GIT-CERCS-06-09
ElMoustapha Ould-Ahmed-Vall, George F. Riley, Bonnie S. Heck,
Distributed Fault-Tolerance for Event Detection Using Heterogeneous Wireless
Sensor Networks
Distributed event detection using wireless sensor networks has received growing
interest in recent years. In such applications, a large number of inexpensive
and unreliable sensor nodes are distributed in a geographical region to make
firm and accurate local decisions about the presence or absence of specific
events based on their sensor readings. However, sensor readings can be
unreliable, due to either noise in the sensor readings or hardware failures in
the devices, and may cause nodes to make erroneous local decisions. We present
a general fault-tolerant event detection scheme that allows nodes to detect
erroneous local decisions based on the local decisions reported by their
neighbors.
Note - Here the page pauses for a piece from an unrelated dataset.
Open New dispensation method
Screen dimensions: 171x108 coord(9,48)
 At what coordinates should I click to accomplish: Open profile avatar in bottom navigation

This detection scheme does not assume homogeneity of sensor nodes
and can handle cases where nodes have different accuracy levels. We prove
analytically that the derived fault-tolerant estimator is optimal under the
maximum a posteriori (MAP) criterion. An equivalent weighted voting scheme is also derived. Further, we describe two new error models that take into
account the neighbor distance and the geographical distributions of
the two decision quorums. These models are particularly suitable for detection
applications where the event under consideration is highly localized. Our
fault-tolerant estimator is simulated using a network of 1024 nodes deployed
randomly in a square region and assigned random probability of failures.